DATA SHOWN:
[Start of section]

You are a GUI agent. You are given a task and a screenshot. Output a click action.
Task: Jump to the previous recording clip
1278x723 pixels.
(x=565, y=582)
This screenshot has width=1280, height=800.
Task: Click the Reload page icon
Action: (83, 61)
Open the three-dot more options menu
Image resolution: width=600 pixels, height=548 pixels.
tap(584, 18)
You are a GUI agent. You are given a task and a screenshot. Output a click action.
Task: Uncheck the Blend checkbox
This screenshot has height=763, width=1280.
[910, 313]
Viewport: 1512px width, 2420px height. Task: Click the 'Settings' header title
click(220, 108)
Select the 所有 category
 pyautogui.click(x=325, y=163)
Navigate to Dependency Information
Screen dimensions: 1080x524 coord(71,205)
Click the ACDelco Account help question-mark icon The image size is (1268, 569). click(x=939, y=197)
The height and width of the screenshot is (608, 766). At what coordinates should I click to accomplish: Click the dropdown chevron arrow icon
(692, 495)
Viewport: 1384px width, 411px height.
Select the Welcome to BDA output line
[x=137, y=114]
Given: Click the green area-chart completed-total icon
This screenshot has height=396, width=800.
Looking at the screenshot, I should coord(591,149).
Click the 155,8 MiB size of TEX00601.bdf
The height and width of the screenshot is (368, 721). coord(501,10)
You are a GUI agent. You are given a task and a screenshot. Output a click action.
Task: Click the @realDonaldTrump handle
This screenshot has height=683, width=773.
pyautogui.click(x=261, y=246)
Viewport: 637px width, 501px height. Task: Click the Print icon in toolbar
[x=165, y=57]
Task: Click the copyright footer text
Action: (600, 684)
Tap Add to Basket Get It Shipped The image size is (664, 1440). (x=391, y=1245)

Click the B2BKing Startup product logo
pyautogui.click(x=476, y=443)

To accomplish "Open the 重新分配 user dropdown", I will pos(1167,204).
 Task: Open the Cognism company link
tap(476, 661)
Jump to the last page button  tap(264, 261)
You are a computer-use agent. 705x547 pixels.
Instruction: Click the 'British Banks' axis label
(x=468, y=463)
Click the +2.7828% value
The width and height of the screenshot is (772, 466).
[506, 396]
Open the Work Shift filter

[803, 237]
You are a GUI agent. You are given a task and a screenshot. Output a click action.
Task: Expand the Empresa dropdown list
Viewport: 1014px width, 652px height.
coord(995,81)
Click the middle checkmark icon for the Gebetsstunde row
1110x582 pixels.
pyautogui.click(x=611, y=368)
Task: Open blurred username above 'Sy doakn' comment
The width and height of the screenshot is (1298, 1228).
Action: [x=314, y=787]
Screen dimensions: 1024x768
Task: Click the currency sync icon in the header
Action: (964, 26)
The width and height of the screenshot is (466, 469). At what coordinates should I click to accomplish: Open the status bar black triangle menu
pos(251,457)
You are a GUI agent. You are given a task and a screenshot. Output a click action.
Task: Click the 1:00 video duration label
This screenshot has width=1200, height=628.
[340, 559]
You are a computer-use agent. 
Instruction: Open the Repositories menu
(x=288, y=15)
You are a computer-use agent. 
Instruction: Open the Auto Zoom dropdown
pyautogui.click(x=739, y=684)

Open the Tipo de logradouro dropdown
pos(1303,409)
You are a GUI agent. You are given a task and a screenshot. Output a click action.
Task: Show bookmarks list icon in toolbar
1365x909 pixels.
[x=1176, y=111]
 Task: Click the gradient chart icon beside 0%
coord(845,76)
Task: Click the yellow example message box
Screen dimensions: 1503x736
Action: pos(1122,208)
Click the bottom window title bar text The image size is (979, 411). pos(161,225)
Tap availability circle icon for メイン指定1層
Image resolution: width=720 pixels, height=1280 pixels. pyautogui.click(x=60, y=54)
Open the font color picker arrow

[End of section]

TASK STATEMENT: Tally up the lines in the records containing the word "list", then give the count and nothing else.

SOLUTION TO THE EXERCISE: 2